Organizing lots of file uploads

Organizing lots of file uploads - file

I'm running a website that handles multimedia uploads for one of its primary uses.
I'm wondering what are the best practices or industry standard for organizing alot of user uploaded files on a server.

Your question is exceptionally broad, but I'll assume you are talking about storage/organisation/hierarchy of the files (rather than platform/infrastructure).
A typical approach for organisation is to upload files to a 3 level hierarchical structure based on the filename itself.
Eg. Filename = "My_Video_12.mpg"
Which would then be stored in,
/M/Y/_/My_Video_12.mpg
Or another example, "a9usfkj_0001.jpg"
/a/9/u/a9usfkj_0001.jpg
This way, you end up with a manageable structure that makes it easy to locate a file's location simply based on its name. It also ensures that directories do not grow to a huge scale and become incredibly slow to access.
Just an idea, but it might be worth being more explicit as to what your question is actually about.

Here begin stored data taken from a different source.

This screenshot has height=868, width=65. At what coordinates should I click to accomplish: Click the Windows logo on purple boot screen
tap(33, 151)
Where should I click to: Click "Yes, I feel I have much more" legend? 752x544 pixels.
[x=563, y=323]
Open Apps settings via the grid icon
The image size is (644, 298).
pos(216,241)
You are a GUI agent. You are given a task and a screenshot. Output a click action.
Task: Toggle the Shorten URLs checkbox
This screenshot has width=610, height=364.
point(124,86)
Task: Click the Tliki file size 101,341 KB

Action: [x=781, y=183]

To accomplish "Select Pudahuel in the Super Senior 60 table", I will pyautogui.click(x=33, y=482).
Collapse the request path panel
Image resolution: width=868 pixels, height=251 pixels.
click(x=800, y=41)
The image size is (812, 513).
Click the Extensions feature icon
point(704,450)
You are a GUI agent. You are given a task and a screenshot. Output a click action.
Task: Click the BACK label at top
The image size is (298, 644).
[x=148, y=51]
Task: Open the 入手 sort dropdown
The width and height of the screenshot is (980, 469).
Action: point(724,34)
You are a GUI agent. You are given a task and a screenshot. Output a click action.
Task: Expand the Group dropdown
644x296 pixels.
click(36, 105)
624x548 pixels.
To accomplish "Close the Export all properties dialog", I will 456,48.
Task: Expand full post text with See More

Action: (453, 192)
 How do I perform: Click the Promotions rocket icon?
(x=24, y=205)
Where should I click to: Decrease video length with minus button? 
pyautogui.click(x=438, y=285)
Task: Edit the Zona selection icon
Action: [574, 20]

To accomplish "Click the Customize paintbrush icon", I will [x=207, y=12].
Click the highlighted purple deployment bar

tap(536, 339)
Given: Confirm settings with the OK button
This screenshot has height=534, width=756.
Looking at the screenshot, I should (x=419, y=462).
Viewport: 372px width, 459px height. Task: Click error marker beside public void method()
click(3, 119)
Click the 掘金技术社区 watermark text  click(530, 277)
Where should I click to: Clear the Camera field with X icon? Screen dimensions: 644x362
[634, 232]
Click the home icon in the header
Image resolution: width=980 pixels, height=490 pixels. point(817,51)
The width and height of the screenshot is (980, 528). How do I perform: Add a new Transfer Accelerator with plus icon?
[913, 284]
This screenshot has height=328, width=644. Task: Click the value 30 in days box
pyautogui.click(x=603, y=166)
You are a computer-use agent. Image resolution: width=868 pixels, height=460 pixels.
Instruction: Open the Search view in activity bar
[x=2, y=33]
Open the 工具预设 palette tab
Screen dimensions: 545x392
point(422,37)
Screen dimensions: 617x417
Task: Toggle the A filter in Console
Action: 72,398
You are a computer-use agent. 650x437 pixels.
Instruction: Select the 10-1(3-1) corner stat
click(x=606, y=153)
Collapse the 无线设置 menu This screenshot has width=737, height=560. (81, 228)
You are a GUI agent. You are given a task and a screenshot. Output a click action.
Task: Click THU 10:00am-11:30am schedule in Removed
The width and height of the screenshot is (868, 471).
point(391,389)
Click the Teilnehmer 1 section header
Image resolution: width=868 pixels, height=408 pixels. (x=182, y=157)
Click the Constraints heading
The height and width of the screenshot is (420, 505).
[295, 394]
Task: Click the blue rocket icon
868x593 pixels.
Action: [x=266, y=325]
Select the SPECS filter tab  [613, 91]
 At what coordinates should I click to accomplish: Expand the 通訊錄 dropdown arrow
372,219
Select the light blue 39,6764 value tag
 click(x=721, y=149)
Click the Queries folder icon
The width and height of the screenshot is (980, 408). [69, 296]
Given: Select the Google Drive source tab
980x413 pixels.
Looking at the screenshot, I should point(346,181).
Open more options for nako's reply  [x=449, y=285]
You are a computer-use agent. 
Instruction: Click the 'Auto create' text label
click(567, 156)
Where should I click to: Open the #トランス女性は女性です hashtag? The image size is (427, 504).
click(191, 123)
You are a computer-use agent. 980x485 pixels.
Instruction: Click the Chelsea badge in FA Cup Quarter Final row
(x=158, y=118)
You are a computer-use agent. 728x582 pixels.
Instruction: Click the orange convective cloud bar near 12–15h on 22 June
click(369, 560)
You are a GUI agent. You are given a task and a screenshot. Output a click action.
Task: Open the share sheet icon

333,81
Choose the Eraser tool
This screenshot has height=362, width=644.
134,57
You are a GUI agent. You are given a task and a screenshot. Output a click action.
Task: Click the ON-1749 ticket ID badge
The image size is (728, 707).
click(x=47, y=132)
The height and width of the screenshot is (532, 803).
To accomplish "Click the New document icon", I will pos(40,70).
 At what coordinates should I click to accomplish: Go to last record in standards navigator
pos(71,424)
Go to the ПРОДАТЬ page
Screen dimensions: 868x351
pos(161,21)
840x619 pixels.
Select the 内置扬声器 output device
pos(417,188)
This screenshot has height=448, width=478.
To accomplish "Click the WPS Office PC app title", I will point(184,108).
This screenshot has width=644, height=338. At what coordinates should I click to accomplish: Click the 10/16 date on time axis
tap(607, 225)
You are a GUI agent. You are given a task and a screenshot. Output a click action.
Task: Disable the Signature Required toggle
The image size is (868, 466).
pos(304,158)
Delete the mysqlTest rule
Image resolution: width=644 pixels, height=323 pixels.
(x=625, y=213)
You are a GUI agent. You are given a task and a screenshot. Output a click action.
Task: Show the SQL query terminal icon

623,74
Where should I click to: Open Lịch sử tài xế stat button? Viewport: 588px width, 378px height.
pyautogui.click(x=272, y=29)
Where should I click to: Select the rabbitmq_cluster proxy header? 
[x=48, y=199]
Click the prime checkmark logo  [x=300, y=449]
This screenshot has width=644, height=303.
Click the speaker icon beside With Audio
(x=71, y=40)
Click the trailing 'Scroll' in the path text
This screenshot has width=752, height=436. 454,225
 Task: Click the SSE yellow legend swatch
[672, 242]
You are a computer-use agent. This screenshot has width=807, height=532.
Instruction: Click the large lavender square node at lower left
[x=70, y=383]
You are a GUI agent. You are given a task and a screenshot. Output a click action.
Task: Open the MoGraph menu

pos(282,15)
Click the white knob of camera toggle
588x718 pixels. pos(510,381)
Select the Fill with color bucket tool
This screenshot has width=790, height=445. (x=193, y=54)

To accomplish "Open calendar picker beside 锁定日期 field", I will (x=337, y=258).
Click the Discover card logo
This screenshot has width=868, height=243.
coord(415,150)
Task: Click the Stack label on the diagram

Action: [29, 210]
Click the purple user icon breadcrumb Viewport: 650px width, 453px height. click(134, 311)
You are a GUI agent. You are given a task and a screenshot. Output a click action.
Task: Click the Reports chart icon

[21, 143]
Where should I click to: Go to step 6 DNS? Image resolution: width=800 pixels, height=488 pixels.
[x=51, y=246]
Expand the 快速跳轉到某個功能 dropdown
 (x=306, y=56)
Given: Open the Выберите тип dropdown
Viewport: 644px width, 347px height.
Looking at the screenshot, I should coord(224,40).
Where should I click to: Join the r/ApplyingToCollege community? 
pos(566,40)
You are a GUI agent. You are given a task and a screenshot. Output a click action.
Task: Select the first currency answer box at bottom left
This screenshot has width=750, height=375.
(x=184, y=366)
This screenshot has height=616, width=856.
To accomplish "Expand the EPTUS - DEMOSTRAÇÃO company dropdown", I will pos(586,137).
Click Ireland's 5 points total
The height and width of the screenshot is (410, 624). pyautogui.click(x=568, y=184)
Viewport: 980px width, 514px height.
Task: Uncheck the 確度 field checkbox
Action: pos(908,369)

I don't think you are going get any concrete answers unless you give more context and describe what the use-case are for the files. Like any other technology decision, the 'best practice' is always going to be a compromise between the different functional and non-functional requirements, and as such the question needs a lot more context to yield answers that you can go and act upon.
Having said that, here are some of the strategies I would consider sound options:
1) Use the conventions dictated by the consumer of the files.
For instance, if the files are going to be used by a CMS/publishing solution, that system probably has some standardized solution for handling files.
2) Use a third party upload solution. There are a bunch of tools that can help guide you to a solution that solves your specific problem. Tools like Transloadit, Zencoder and Encoding all have different options for handling uploads. Having a look at those options should give you and idea of what could be considered "industry standard".
3) Look at proved solutions, and mimic the parts that fit your use-case. There are open-source solutions that handles the sort of things you are describing here. Have a look at the different plugins to for example paperclip, to learn how they organize files, or more importantly, what abstractions do they provide that lets you change your mind when the requirements change.
4) Design your own solution. Do a spike, it's one of the most efficient ways of exposing requirements you haven't thought about. Try integrating one of the tools mentioned above, and see how it goes. Software is soft, so no decision is final. Maybe the best solution is to just try something, and change it when it doesn't fit anymore.
This is probably not the concrete answer you were looking for, but like I mentioned in the beginning, design decisions are always a trade-off, "best-practice" in one context could be the worst solution in another context :)
Best off luck!

From what I understand you want a suggestion on how to store the files. If is that what you want, I would suggest you to have 2 different storage systems for your files.
The first storage would be a place to store the physical file, like a directory on your server (w/o FTP enabled, accessible or not to browsers, ...) or go for Amazon s3 (aws.amazon.com/en/s3/), Rackspace CloudFiles (www.rackspace.com/cloud/cloud_hosting_products/files/) or any other storage solution (you can even choose dropbox, if you want). All of these options offers APIs to save/retrieve the files.
The second storage would be a database, to index and control the files. On the DB, that could be MySQL, MSSQL or a non-relational database, like Amazon DynamoDB or SimpleSQL, you set the link to you file (http link, the path to the file or anything like this).
Also, on the DB you can control and store any metadata of the file you want and choose one or many #ebaxt's solutions to get it. The metadata can be older versions of the file, the words of a text file, the camera-model and geo-location of a picture, etc. Of course it depends on your needs and how it will be really used. You have a very large number of options, but without more info of what you intend to do is hard to suggest you a solution.
On Amazon tutorials area (http://aws.amazon.com/articles/Amazon-S3?browse=1) you can find many papers about it, like Netflix's Transition to High-Availability Storage Systems, Using the Java Persistence API with Amazon SimpleDB and Petboard: An ASP.NET Sample Using Amazon S3 and Amazon SimpleDB
Regards.

Related

What are Advantages to Content Repositories (not talking about CMS's)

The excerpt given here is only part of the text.